A word-for-word copy is needed of the line containing "Task: Click the ZIP code index table header" and every line after it through the end of the records below, leaving out all pictures.

(Given entries)
——————
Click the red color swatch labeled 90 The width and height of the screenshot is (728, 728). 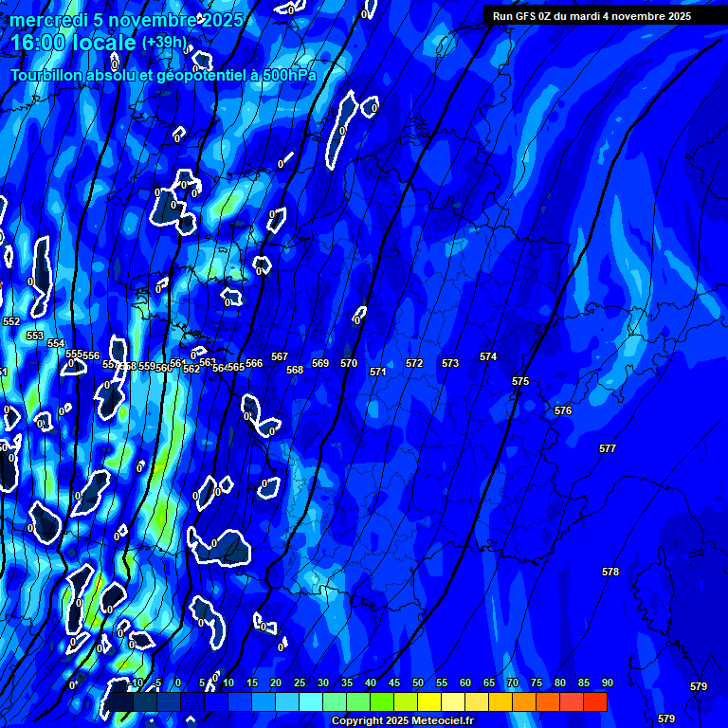click(595, 702)
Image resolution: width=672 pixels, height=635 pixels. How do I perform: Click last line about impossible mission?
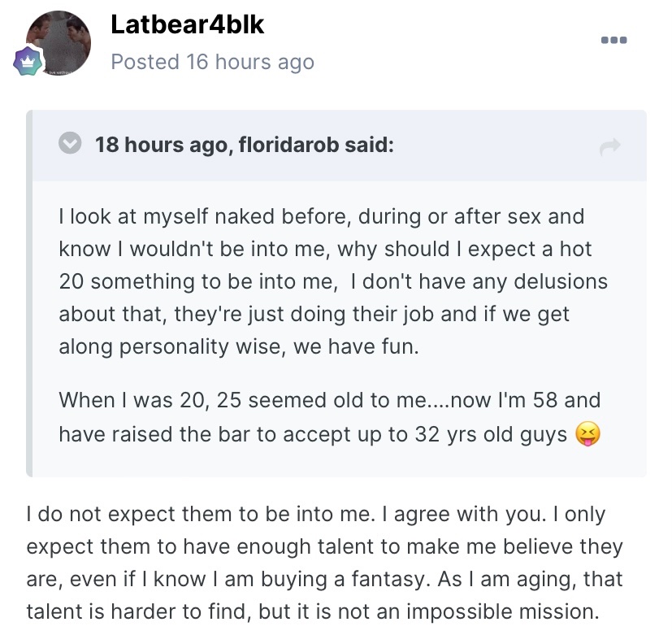tap(312, 611)
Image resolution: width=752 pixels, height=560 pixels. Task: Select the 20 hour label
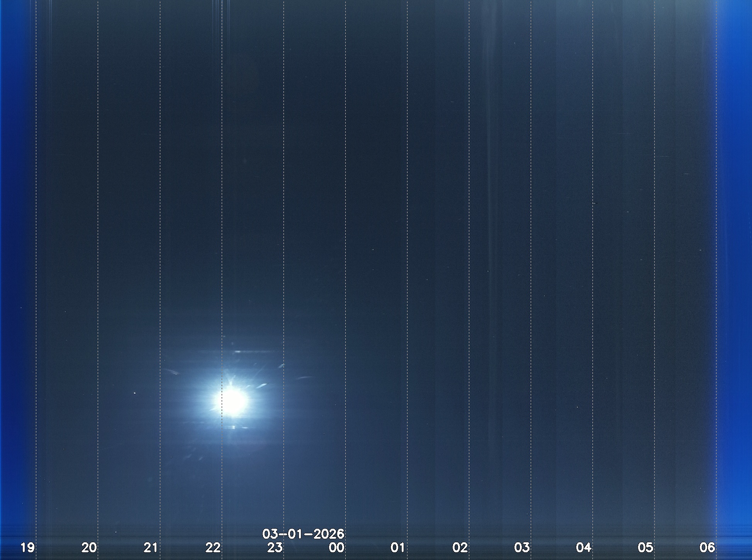coord(89,547)
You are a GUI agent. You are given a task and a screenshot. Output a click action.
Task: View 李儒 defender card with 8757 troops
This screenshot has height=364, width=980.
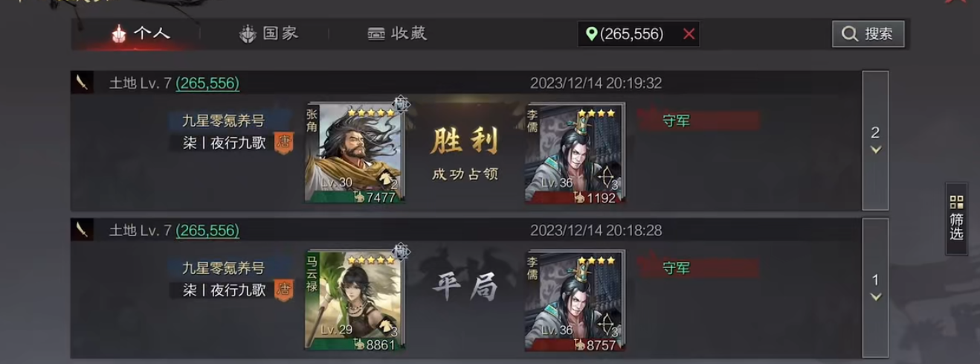point(575,301)
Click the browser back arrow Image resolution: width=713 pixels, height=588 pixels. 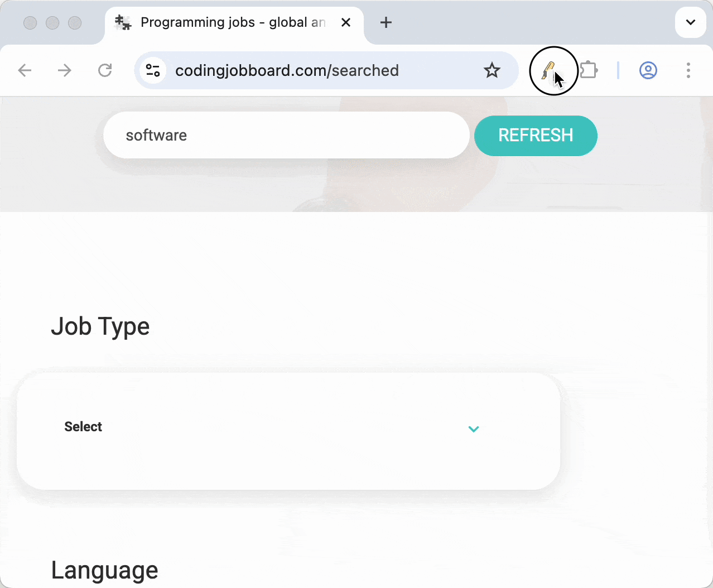[x=25, y=70]
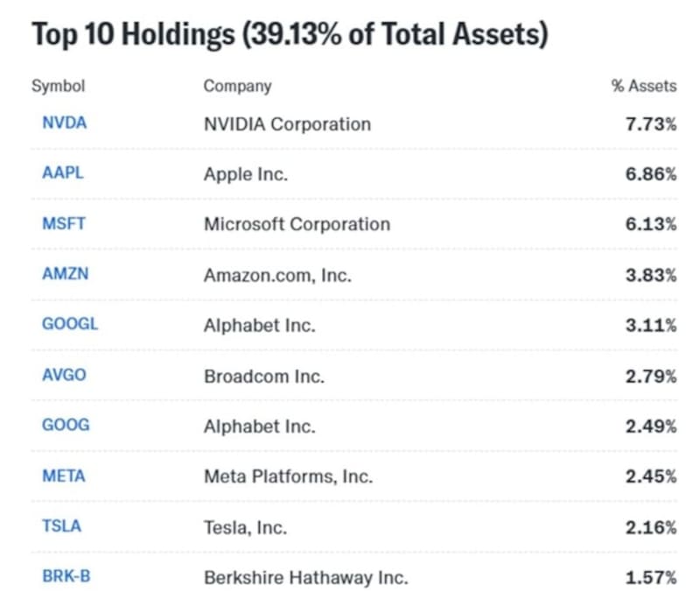The height and width of the screenshot is (606, 700).
Task: Click the % Assets column header
Action: (643, 86)
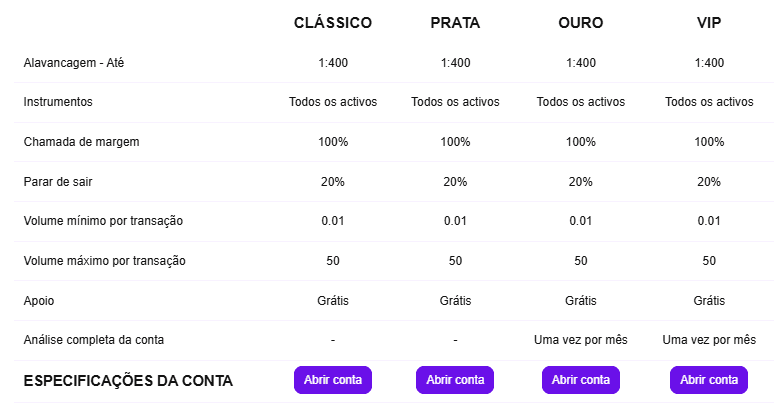The height and width of the screenshot is (415, 778).
Task: Click Abrir conta button under CLÁSSICO column
Action: [333, 380]
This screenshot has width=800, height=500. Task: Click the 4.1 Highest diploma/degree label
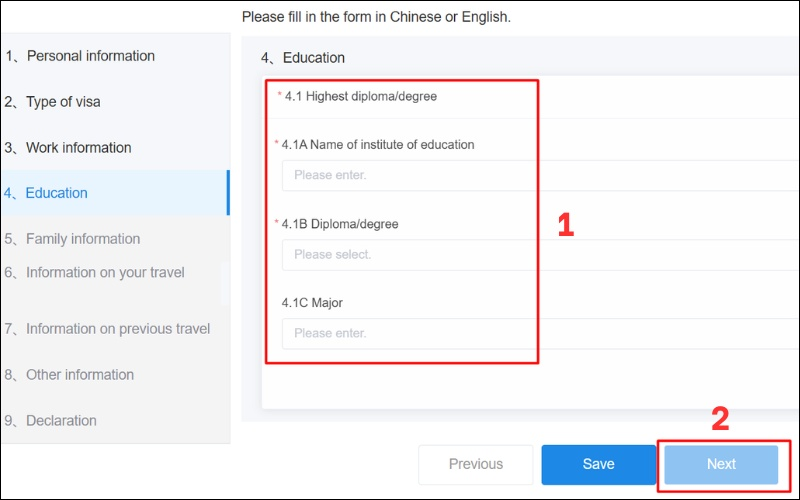point(360,97)
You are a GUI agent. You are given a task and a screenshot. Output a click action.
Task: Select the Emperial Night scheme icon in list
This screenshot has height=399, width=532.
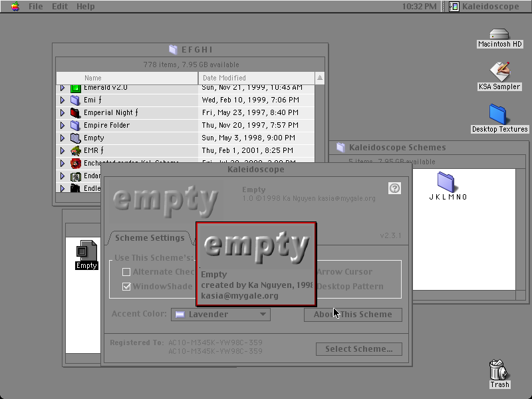(75, 112)
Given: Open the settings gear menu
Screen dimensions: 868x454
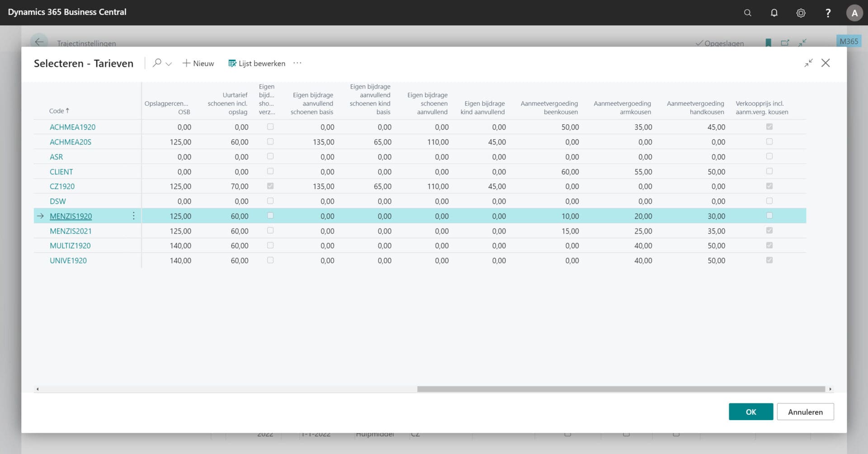Looking at the screenshot, I should point(801,13).

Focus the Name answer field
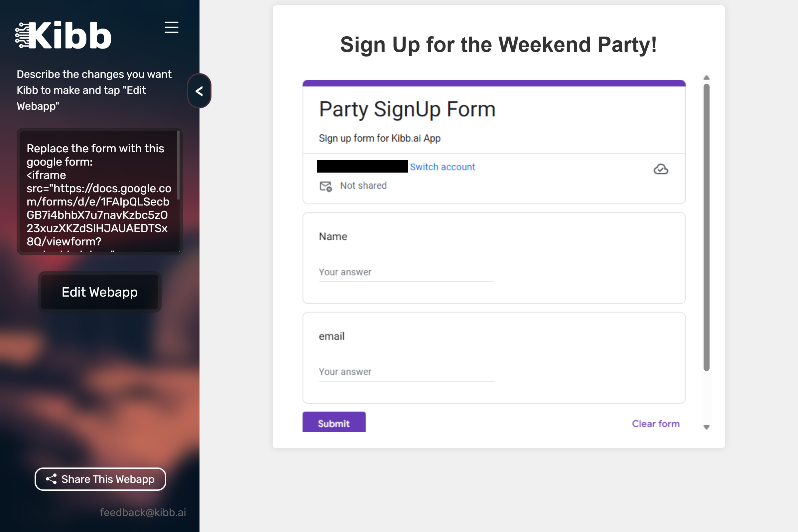tap(406, 272)
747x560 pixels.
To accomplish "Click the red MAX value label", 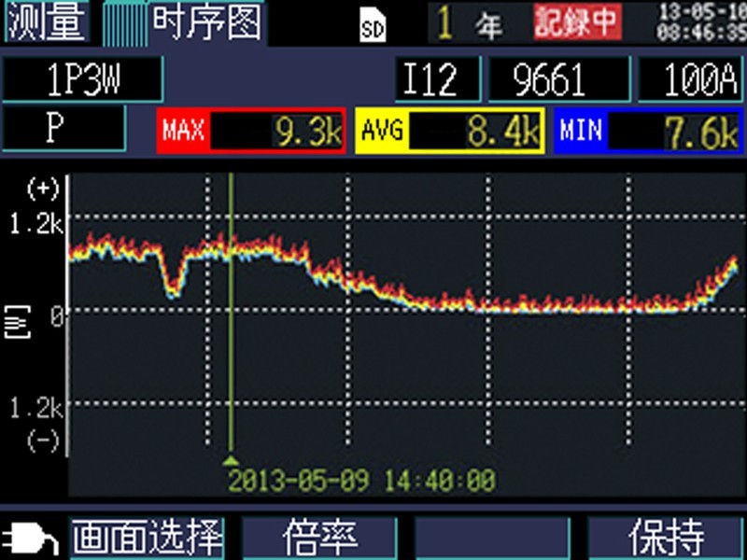I will pyautogui.click(x=183, y=131).
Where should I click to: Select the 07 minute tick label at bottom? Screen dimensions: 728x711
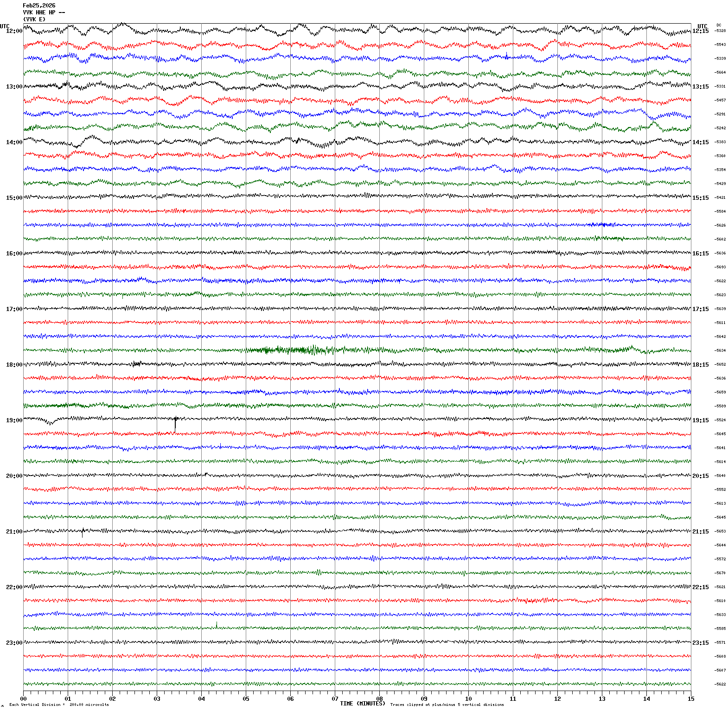335,699
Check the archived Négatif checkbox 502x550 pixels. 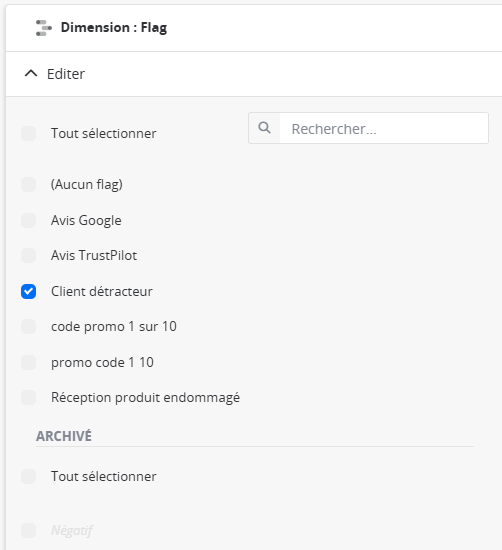tap(28, 530)
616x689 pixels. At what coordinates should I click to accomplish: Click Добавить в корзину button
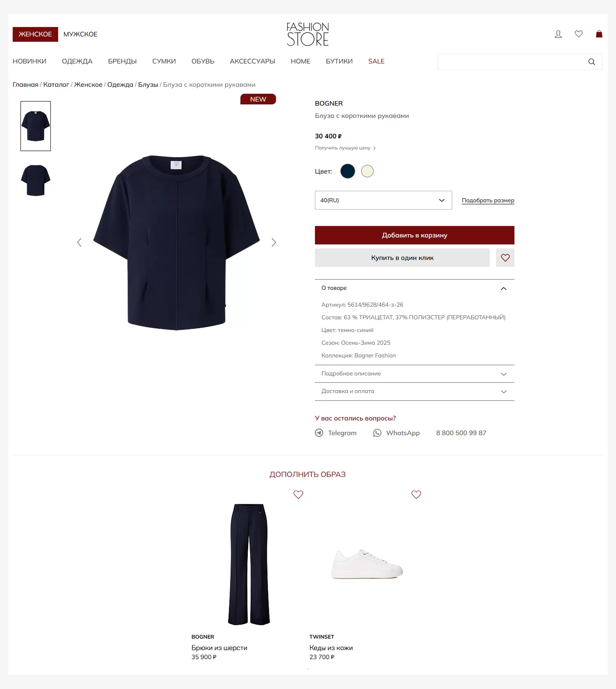[x=414, y=235]
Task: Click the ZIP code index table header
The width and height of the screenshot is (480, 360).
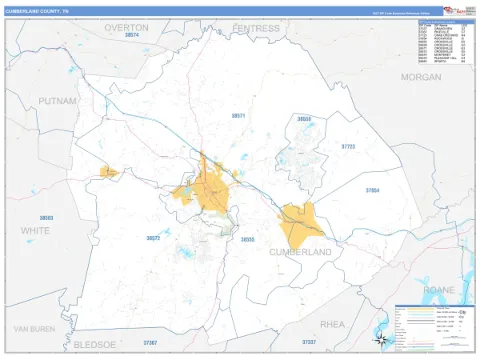Action: [x=446, y=22]

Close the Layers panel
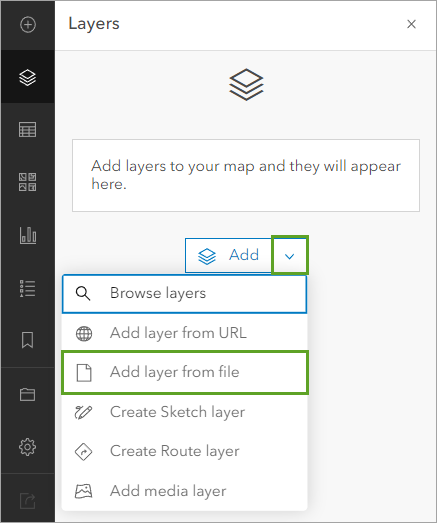[411, 24]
——————
(Exercise result)
Task: Click the ZIP code index table header
The width and height of the screenshot is (480, 360).
Action: [x=446, y=22]

Close the Layers panel
[411, 24]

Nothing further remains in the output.